Si l’on prend l’exemple de la frontière Mexique-Etats-Unis, on constate que du côté mexicain, les villes y sont sensiblement plus prospères, avec des revenus par tête jusqu’à 50% supérieurs à la moyenne nationale dans certains cas14. Côté américain, en dehors de San Diego et Tucson qui ne diffèrent pas beaucoup de la moyenne nationale, les villes de la frontière sud font partie des plus pauvres des Etats-Unis. Ce type de ’nivellement’ est obtenu de plusieurs manières :
par des échanges commerciaux intenses et spontanés par lesquels la population se procure ce dont elle a besoin là où c’est le moins cher. Ce phénomène est accentué lorsque les monnaies sont différentes et que se constitue au niveau de la frontière un marché noir où l’achat de la devise rend l’échange encore plus attrayant pour les deux parties.
par la mobilité du travail et la mobilité du capital (que nous verrons à la suite de cette section).

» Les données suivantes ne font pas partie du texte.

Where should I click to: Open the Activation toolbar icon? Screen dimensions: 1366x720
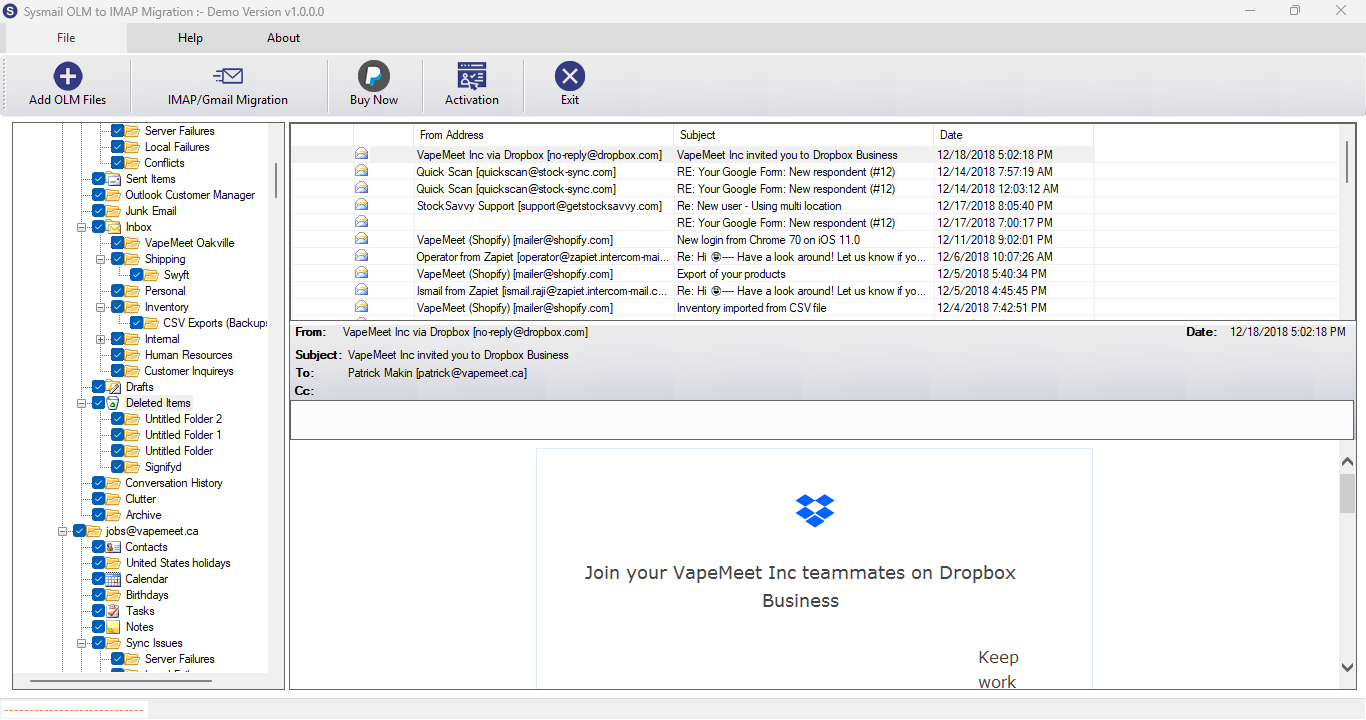click(x=472, y=76)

Le statut frontalier des régions exerce-t-il une influence déterminante sur les échanges extérieurs ? Selon Giraud (1991), les relations économiques ont toujours passé outre l’existence de frontières administratives. La division du travail et la polarisation de l’espace marchand ont développé des zones attractives pour leur périphérie, que celle-ci soit de même nationalité ou étrangère. Mais ce qui n’est qu’échanges inter-régionaux dans le premier cas devient import-export dans le second. Ainsi, le statut frontalier a jadis eu une influence sur le niveau des échanges extérieurs des régions. L’ère des colporteurs étant révolue, on aurait pu penser, en Europe par exemple, que l’établissement d’un marché commun allait atténuer la différenciation de l’espace. Or, plus de trente ans après la signature du traité de Rome, il observe que l’effet du statut frontalier est toujours présent. En France, selon la région on peut passer d’une propension à échanger par actif de 189 KF pour le Limousin à plus de 1000 KF pour l’Alsace et la Haute-Normandie15. Six régions possèdent une forte propension à échanger (plus de 120% de la moyenne). Elles ont toutes un statut frontalier (même si les régions à frontière exclusivement maritime ont une propension à échanger plus modeste). La présence d’une frontière terrestre induit une nette densité des échanges extérieurs. Dans l’ensemble, les régions frontalières sont plus extraverties que les autres.
L’effet frontière joue donc effectivement, mais cependant à des degrés divers et il est loin d’exercer une détermination absolue. Son incidence, bien réelle, doit être précisée à l’aide d’une localisation détaillée des flux et est d’autant plus indispensable que la visualisation graphique de l’effet de frontière reste une représentation statique, relevant d’une géographie descriptive (Catin, 1990).
Les activités exercées de part et d’autre de la frontière doivent être en correspondance pour générer des flux notoires car il ne suffit pas qu’une région ait une frontière pour qu’elle voit se développer des échanges commerciaux typés qui la distinguerait de ses voisines.
Hansen, 1994 : 87, cite Peach (1984) pour souligner la pauvreté de ces régions selon les standards américains et leur relative prospérité selon ceux mexicains.
La propension à échanger est ici le rapport entre la somme des exportations et des importations par région d’une part et les effectifs régionaux d’autre part.